Estas situaciones, como veremos más adelante, son vividas con más o menos extrañeza según la configuración fenomenológica —ver, oír, sentir al ser querido—, del contexto —estar dormidos o despiertos— y de los efectos que involucran. Me pregunto entonces por el tenor de esas experiencias y cómo son nombradas. Por las temporalidades cronológicas y lógicas, colectivas y subjetivas en las que se inscriben. Por los sentidos en torno a la situación límite y al duelo que expresan, por las prácticas promueven, por las emociones que involucran.

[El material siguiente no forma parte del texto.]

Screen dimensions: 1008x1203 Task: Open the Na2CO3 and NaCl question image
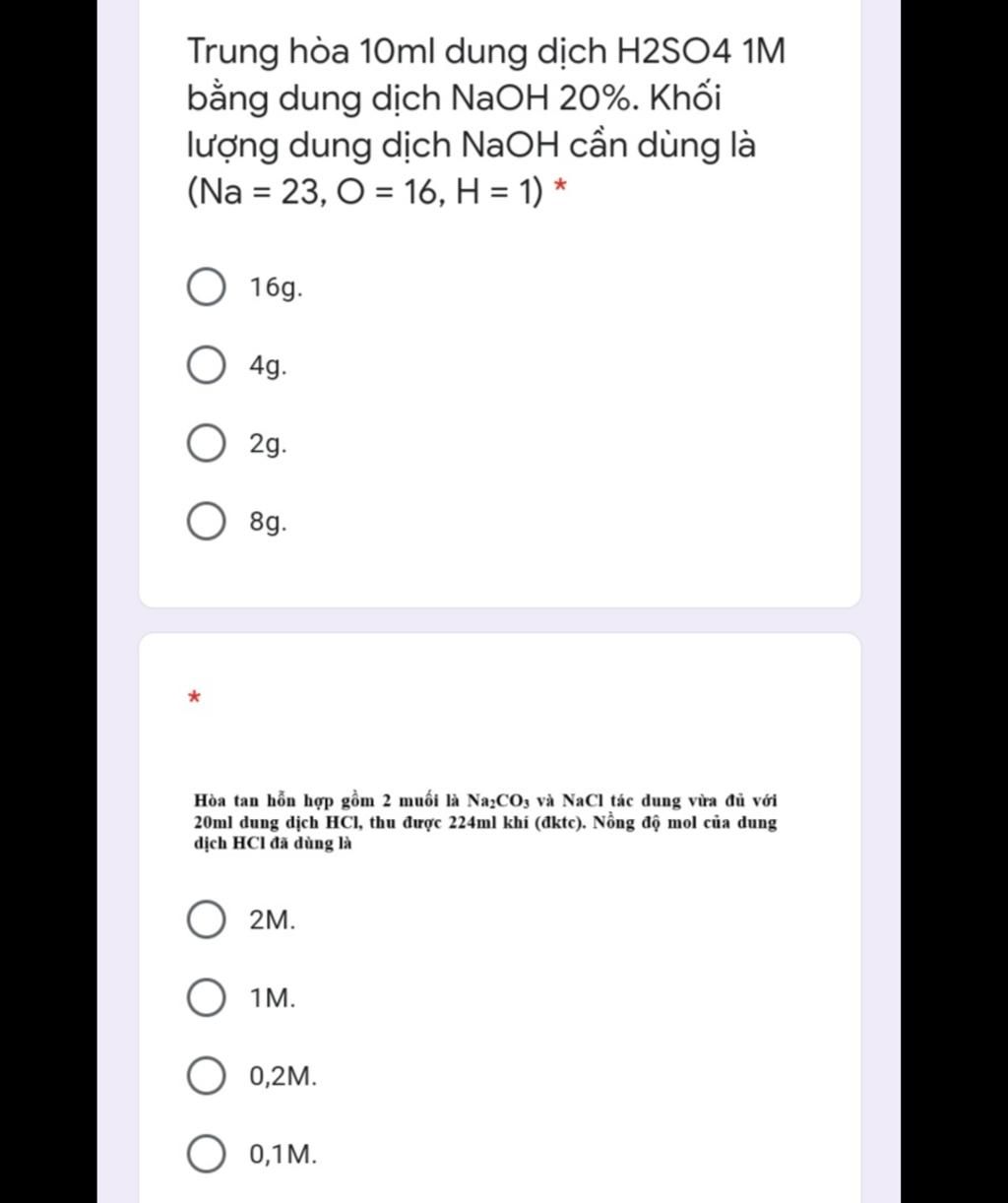pyautogui.click(x=485, y=823)
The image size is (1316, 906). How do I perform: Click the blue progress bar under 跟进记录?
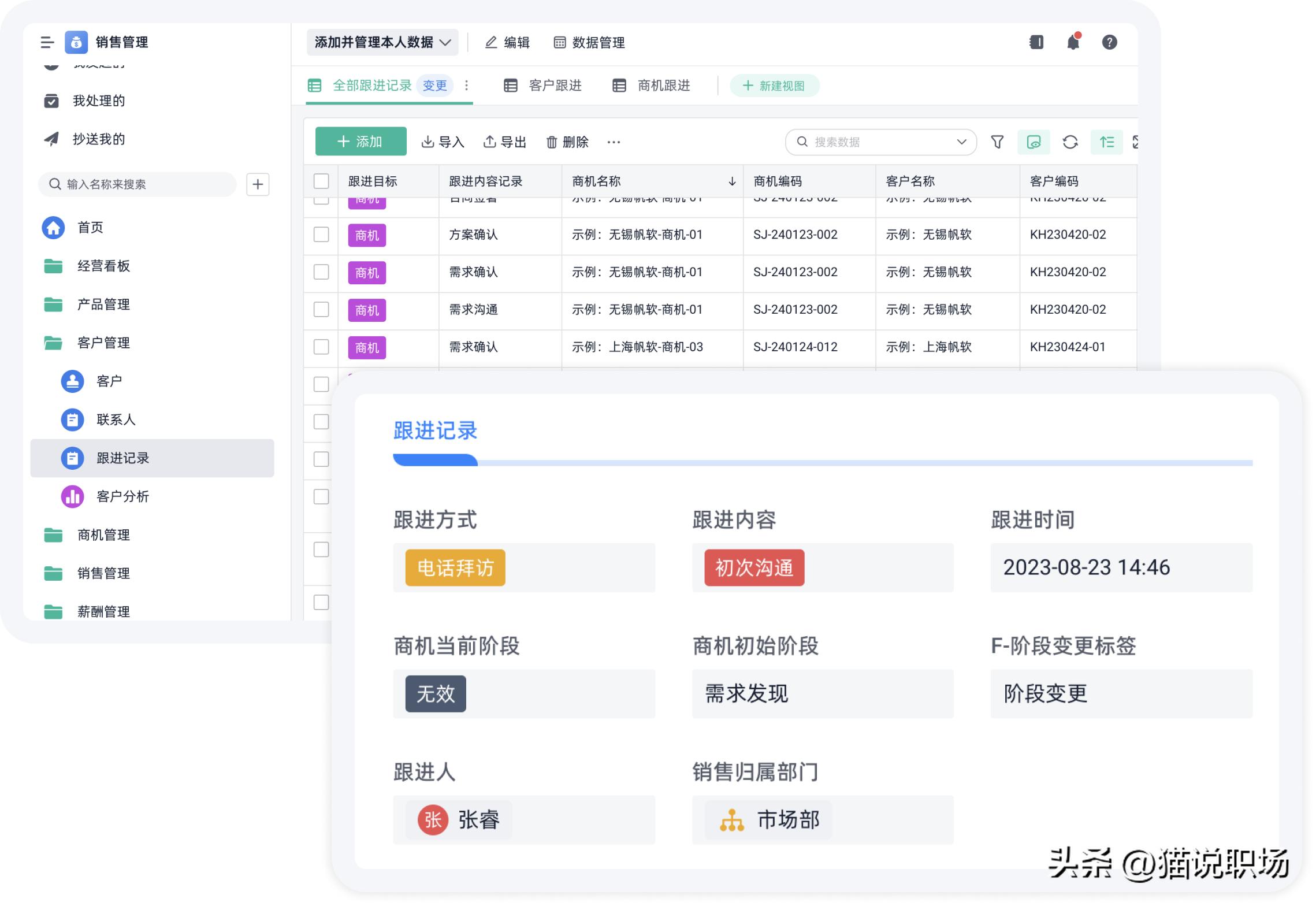coord(434,459)
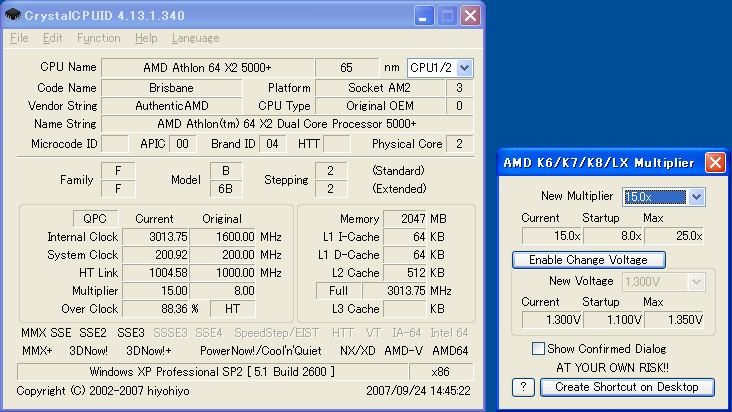Image resolution: width=732 pixels, height=412 pixels.
Task: Open the Edit menu
Action: click(52, 38)
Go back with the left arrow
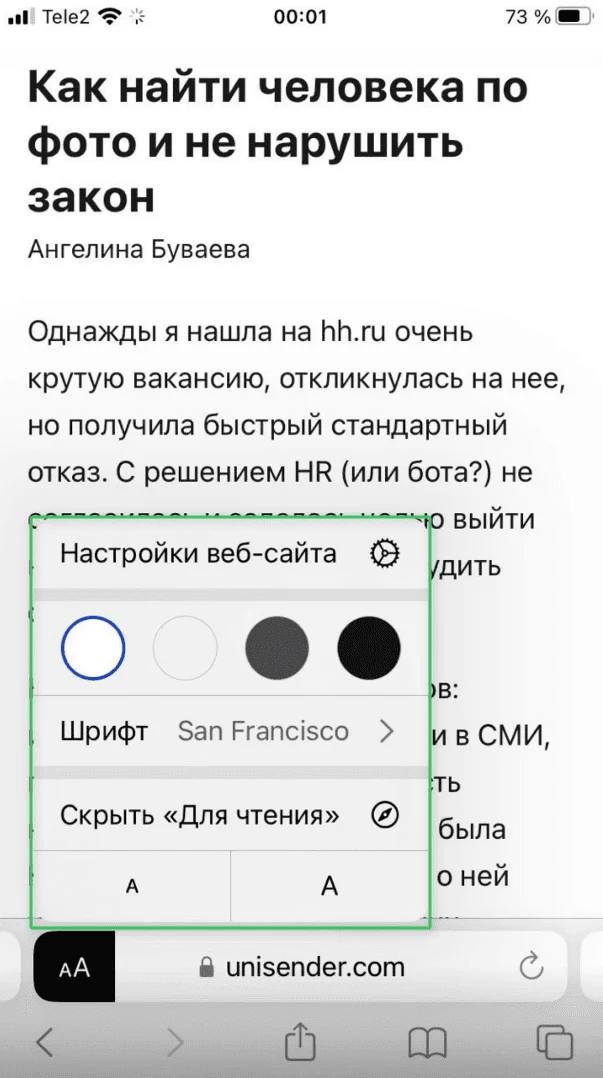The image size is (603, 1078). click(44, 1041)
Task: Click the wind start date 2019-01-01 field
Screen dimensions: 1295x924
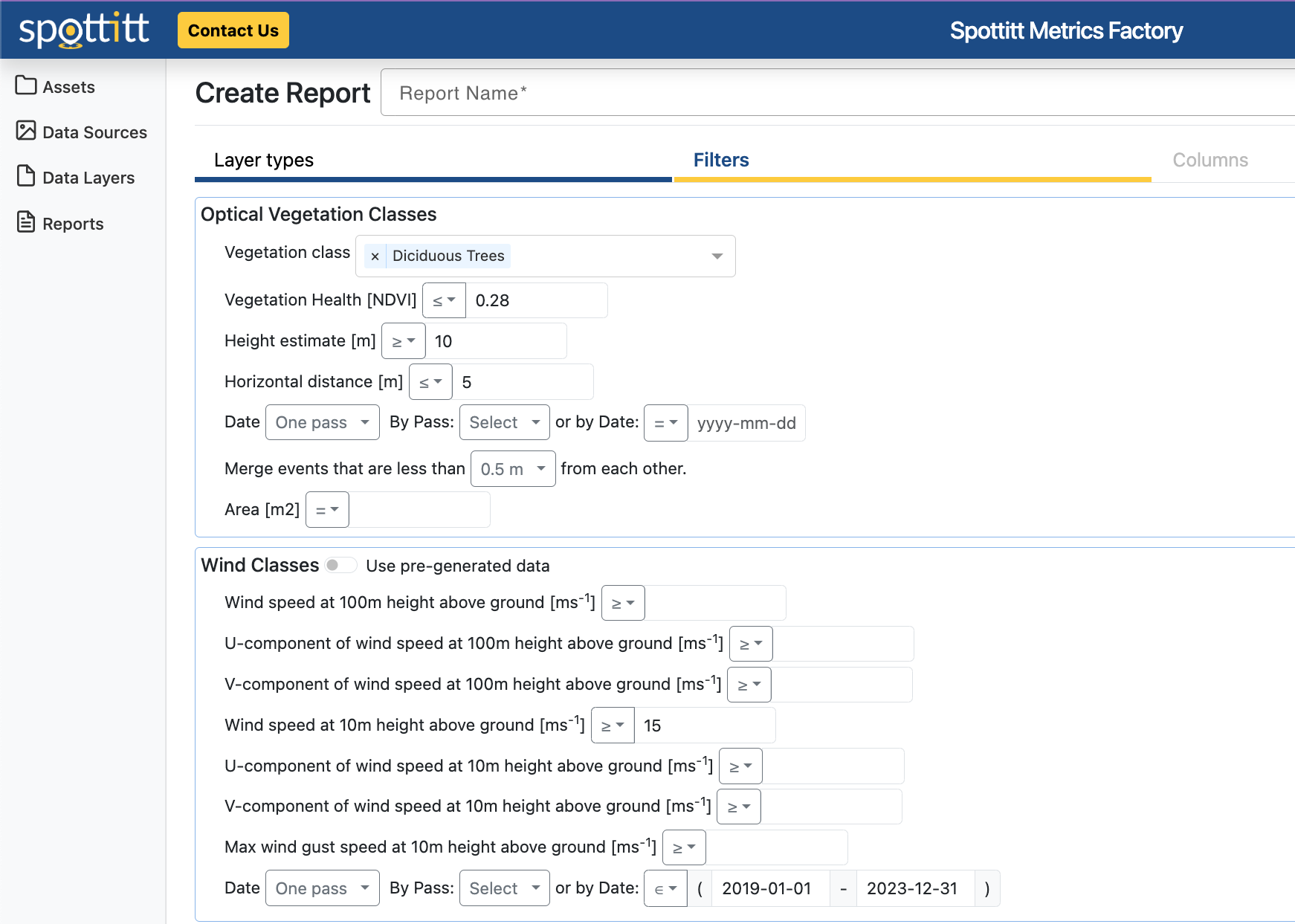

He dicho antes que este tipo de experiencias que implican relaciones entre vivos y muertos serán analizadas como cualquier otra situación social. Es decir, estructuradas según temporalidades y espacialidades, mediadas por posiciones de parentesco que entrañan conflictos y obligaciones que —como actores— los y las protagonistas desarrollan y que se enmarcan en distintas fases del drama (Turner, 1974) de la desaparición. Todo esto, enmarcado en tiempos colectivos más generales que van de un periodo de “desapariciones” masivas, pasando por uno de reconocimiento de la existencia de la problemática por parte del gobierno y la comunidad internacional, y luego una larga e intermitente etapa de “apariciones” —de cuerpos, de lugares, de sobrevivientes— que fueron armando, como en un rompecabezas, una imagen un poco más completa sobre lo que había sucedido tras los secuestros. En casi todos los casos esto implicó para los familiares una larguísima incertidumbre, aprender a vivir en la ambigüedad, entre la vida y la muerte, en la catástrofe.

La incertidumbre acerca de su estado —que va de bien a mal— y de su estatus —que va de viva a muerta— es el espacio donde se gesta lo espectral, generando un lazo particular entre estos vivos y esos muertos. Y digo “estos” y “esos”, ya que la vivencia represiva, y más aún la desaparición como situación liminar entre la vida y la muerte, configura un tipo particular de muertes, y también un tipo particular de vidas.

Las formas que adquieren las manifestaciones, los medios para “contactar”, las escenas donde los muertos aparecen, se entraman tanto con la temporalidad donde se inscribe la experiencia como con el vínculo entre los protagonistas de ese encuentro. De esta manera, en lo que sigue se abordarán cinco tipos de situaciones: las comunicaciones telepáticas con el ser querido y en particular aquellas que son entendidas como despedidas; las consultas a videntes y médiums durante su búsqueda; la “aparición” de figuras indescifrables situadas entre la vida y la muerte; las sesiones de espiritismo y los sueños vívidos donde los espíritus de las personas desaparecidas “visitan” a sus familiares.